* **Set problem A**: Rewrite the entries below, replacing every occurrence of "Image resolution" with "Screenshot resolution" and leaving everything else unchanged.

* **Document extract**:
•••••

Sergei Kharkov AKA Sergej Charkov (born 17 November 1970) is a Russian gymnast, Olympic champion and world champion. He competed for the Soviet Union and the Russian Federation before immigrated to Germany where he won the national championship 8 times. Since retiring from competition he coaches the TG Saar gymnastics team in Saarbrücken and performs in sport shows. Kharkov is married with 2 children and lives in Dillingen, Germany.

Olympics
Kharkov competed for the Soviet Union at the 1988 Summer Olympics in Seoul where he received gold medals in floor exercises and in team all-around.

He competed for Russia at the 1996 Summer Olympics in Atlanta, where he received a gold medal in team combined exercises.

World championships
Kharkov won a gold medal in horizontal bar and a silver medal in individual all-around at the 1993 World Artistic Gymnastics Championships in Birmingham.

•••••

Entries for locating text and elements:
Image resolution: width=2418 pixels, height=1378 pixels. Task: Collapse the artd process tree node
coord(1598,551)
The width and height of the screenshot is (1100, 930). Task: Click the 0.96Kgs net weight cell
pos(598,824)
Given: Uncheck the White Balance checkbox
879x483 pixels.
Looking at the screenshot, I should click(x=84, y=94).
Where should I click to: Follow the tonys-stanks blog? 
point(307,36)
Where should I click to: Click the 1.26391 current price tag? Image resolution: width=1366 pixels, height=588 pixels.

•••••

* **Set problem B**:
Answer these questions using the text about Sergei Kharkov above.
(i) In which city did Kharkov compete at the 1988 Summer Olympics?
(ii) Where does Kharkov live?
(iii) What medal did he win in individual all-around at the 1993 World Artistic Gymnastics Championships?

* **Written response A**:
Screenshot resolution: width=2418 pixels, height=1378 pixels. Task: Collapse the artd process tree node
coord(1598,551)
The width and height of the screenshot is (1100, 930). Task: Click the 0.96Kgs net weight cell
pos(598,824)
Given: Uncheck the White Balance checkbox
879x483 pixels.
Looking at the screenshot, I should click(x=84, y=94).
Where should I click to: Follow the tonys-stanks blog? 
point(307,36)
Where should I click to: Click the 1.26391 current price tag? Screenshot resolution: width=1366 pixels, height=588 pixels.

* **Written response B**:
(i) Seoul
(ii) Dillingen, Germany
(iii) A silver medal